The question is obvious: what imminent air attack does South Africa face? Also as must follow: why does this country, with its appalling levels of poverty and dispossession, need a R60-billion arms deal? So far the only beneficiaries of the obscene excesses of the South African arms deal seem to have been a few of the African National Congress’s elite and their cronies.

Bleak comfort to know that these corruptions happen elsewhere. This year Blair’s New Labour Party sanctioned the sale of an outdated military air traffic control system to Tanzania, at a cost of R1,3-billion. Tanzania boasts an air force comprising a total of 10 or 11 obsolete aircraft — half of which are actually capable of undertaking flight. For the efficient control of these buckets of airborne bolts, England sold Tanzania an air traffic control system capable of handling Heathrow, Stanstead and Gatwick airports — together.

Wars spell unimaginable riches for the businessmen who supply their consumables. Ethopia starves and has its hands stretched out for international food-aid to save the lives of 11-million people. At the same time as it begs for this relief, the Ethopian government conducts a war with its neighbour, where just one truck-mounted rocket costs R250 000.
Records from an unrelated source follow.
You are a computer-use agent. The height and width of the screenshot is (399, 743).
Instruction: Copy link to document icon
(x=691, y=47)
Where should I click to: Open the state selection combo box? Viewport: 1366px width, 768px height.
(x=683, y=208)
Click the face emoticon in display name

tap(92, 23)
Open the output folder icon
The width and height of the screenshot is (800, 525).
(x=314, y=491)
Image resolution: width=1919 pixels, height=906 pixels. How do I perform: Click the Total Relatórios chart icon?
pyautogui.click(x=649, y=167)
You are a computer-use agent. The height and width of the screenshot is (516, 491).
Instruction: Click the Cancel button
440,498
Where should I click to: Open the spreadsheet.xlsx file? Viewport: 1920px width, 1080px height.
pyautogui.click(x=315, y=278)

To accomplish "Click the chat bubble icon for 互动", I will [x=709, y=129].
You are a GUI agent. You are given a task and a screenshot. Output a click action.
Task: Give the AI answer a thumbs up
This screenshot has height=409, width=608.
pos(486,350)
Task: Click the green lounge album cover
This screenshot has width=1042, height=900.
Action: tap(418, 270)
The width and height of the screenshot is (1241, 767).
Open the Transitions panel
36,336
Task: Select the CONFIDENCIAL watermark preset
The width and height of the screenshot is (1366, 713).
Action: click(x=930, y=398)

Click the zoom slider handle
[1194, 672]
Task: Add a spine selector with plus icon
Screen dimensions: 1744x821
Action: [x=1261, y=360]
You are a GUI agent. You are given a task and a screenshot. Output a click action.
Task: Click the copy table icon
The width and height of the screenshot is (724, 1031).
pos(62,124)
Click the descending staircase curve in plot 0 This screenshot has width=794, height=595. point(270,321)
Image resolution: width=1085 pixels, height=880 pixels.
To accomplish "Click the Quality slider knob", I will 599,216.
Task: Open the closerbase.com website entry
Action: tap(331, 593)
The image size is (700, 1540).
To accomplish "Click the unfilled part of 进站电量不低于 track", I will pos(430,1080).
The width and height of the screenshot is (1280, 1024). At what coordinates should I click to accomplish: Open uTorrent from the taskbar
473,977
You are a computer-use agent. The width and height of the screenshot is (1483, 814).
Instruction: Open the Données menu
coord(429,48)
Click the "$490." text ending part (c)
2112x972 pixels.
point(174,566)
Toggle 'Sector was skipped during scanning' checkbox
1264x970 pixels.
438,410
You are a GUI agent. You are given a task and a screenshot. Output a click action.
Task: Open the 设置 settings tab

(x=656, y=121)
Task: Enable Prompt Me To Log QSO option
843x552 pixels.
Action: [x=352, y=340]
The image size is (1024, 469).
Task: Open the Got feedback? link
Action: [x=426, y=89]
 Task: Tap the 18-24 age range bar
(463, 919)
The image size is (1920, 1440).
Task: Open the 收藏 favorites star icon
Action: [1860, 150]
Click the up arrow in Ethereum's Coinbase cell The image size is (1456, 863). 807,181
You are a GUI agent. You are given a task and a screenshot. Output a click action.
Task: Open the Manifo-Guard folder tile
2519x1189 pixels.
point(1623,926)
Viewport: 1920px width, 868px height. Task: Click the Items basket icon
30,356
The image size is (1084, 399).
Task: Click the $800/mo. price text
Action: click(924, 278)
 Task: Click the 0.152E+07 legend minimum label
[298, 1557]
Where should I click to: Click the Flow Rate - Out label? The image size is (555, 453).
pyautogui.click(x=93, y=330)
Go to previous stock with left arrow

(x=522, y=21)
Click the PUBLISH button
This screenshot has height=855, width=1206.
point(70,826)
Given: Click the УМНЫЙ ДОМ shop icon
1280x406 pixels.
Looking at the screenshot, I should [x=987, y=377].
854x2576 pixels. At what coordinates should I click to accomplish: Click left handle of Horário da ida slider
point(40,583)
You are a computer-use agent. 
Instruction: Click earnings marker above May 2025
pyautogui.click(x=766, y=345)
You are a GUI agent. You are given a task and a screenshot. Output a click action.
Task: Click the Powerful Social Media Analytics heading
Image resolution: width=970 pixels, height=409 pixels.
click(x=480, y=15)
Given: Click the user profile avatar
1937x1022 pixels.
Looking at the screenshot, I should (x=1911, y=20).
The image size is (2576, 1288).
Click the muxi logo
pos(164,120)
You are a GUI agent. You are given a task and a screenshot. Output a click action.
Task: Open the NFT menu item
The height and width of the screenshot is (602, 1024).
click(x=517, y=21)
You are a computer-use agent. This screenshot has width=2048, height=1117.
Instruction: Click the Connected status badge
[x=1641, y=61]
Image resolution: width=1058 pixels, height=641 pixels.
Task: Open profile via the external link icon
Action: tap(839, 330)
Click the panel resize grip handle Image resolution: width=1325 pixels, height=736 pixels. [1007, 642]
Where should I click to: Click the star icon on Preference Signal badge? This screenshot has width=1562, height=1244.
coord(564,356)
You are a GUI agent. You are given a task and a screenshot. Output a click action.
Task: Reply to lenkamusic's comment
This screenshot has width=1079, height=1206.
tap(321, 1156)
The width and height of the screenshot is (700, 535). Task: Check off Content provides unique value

To justify its contract for a R796-million air defence radar system, Denel speaks compassionately of how its contract will ‘create jobs” and involve ‘black empowerment”: today’s all-comers excuse for any level of commercial banditry.

War means money, lots and lots of it. The most compelling of the theories about the assassination of late US president John F Kennedy is that it was sponsored by the American arms industry, which stood to lose billions if Kennedy’s international peace missions came to completion. On the other hand, the hawkish ways of Bush increase his popularity in the big-business community by the day.

After which solemn thoughts, let me close with a superb and wholly offhand remark on the subject of wars, and which came from Beverly Pickford, one half of the gifted wildlife photographer team of herself and husband Peter. These two intrepid latter-day explorers recently covered a five-month land-trip around and across Africa — a sometimes perilous expedition.

‘What about the wars?” I asked. ‘Weren’t you a bit scared of the wars?” Beverly answered with a comment worthy of Hemingway when it came to putting things in perspective.

‘We never worry about the wars,” she said. ‘We just drive around them.”